La Cámara Argentina del Libro (CAL), una entidad que reúne a medio millar de editoriales pequeñas y medianas, cuestionó el proyecto que busca derogar esta ley vigente desde 2001. La regulación establece que el editor determina el valor de venta de libros al público y ese monto debe respetarse en todo el país, ya sea en librerías, grandes cadenas o plataformas digitales.
El objetivo central es evitar que el mercado limite el acceso a la cultura. La ley vigente busca que las grandes plataformas no utilicen descuentos agresivos en libros para eliminar a los competidores más pequeños, especialmente en barrios y ciudades fuera de Buenos Aires.

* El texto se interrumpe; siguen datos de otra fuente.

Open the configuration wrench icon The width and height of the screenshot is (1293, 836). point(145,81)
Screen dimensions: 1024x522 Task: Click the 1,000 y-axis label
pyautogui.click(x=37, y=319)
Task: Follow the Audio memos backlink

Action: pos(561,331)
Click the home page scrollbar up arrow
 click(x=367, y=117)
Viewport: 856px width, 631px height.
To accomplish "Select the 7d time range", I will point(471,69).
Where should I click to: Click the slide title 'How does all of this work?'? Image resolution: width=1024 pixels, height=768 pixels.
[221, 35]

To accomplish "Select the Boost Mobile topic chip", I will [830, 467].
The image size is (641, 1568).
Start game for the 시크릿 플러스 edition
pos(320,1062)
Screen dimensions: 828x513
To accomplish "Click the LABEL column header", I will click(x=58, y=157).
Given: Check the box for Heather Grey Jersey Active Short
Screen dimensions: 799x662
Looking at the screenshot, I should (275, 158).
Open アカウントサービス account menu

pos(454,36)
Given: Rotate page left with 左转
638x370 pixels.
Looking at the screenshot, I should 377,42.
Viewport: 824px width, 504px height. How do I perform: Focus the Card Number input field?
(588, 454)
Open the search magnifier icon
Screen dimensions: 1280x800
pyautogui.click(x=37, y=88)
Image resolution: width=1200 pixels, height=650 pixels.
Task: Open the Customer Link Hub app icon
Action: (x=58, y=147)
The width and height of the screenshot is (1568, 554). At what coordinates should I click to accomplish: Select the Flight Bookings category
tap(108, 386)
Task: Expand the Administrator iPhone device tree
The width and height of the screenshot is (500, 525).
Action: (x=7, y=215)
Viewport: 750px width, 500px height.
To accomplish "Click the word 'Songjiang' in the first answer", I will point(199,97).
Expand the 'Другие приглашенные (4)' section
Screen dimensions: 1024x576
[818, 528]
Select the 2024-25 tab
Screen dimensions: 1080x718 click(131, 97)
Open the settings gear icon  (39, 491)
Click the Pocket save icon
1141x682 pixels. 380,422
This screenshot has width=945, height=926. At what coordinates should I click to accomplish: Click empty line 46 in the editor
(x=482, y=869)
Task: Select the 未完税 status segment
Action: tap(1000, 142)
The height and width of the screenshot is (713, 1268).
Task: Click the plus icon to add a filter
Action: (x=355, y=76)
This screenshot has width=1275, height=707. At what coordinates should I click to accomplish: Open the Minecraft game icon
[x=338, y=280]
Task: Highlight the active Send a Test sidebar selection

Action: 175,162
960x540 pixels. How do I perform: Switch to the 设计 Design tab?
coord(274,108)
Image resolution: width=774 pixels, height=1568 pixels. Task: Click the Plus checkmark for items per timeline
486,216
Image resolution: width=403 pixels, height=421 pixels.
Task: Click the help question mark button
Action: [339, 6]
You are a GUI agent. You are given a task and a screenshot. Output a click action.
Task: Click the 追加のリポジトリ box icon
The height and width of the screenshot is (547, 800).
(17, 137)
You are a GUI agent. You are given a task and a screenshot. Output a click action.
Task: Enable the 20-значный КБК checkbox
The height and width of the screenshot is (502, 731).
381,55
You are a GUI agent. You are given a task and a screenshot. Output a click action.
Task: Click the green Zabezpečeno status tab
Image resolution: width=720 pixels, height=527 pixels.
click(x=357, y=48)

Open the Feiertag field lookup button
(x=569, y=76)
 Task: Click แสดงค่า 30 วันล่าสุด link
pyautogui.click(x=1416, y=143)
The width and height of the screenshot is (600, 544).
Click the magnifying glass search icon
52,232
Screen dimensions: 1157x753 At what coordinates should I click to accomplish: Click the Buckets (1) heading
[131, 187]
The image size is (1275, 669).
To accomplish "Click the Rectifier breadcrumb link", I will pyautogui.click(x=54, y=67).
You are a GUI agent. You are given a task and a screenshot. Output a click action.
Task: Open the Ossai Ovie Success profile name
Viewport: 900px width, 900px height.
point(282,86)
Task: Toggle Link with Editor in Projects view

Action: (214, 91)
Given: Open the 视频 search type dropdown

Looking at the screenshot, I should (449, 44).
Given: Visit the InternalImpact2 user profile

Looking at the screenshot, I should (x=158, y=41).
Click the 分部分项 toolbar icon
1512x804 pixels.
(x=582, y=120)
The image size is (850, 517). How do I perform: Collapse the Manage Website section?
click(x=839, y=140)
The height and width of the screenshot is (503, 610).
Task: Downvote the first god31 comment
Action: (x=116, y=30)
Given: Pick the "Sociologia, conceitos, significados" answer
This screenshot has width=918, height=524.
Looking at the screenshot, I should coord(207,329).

Al reconocer al libro como un bien cultural y no solo comercial, la norma fomenta una red amplia de librerías y protege la diversidad de títulos frente a la rentabilidad inmediata.
El motor detrás de la producción editorial
Mientras se desarrolla el debate legislativo, un informe de Germán Echeverría, director de Autores de Argentina, revela datos que modifican la mirada sobre el sector. Al analizar la serie histórica entre 2016 y 2025 a partir de los informes de la CAL, surge que el mercado editorial no se comporta como suele suponerse.
En 2025 se registraron 36.942 títulos, la cifra más alta de la década, pero la cantidad de ejemplares impresos de libros descendió a 34,6 millones, el nivel más bajo en diez años.
Esta diferencia tiene una explicación técnica. La auto publicación de libros fue el principal motor de crecimiento, con un aumento cercano al 75 por ciento desde 2016. Las editoriales trabajan hoy con tiradas iniciales más cortas y reponen stock con frecuencia, apoyadas en la impresión bajo demanda.
Qué sucede con las ventas y los canales de distribución de libros
El estudio desmitifica la idea de que todo el sector editorial depende del mercado comercial tradicional. Solo una tercera parte de los libros tiene a la librería como principal canal de salida.
El 70 por ciento de los títulos publicados proviene de universidades, organismos públicos, instituciones o servicios de auto publicación. De hecho, si se excluye a la autopublicación de libros del análisis, el resto del sistema editorial estuvo estancado durante la última década.
Los grandes grupos editoriales representan menos del 8 por ciento de los títulos publicados, aunque concentran una porción importante de los ejemplares impresos de libros.
Ante este panorama, los actores del rubro defienden la ley vigente como una herramienta para mantener condiciones equitativas y asegurar que la diversidad de voces, desde autores independientes hasta pequeñas casas editoriales, mantenga su lugar en el mercado argentino.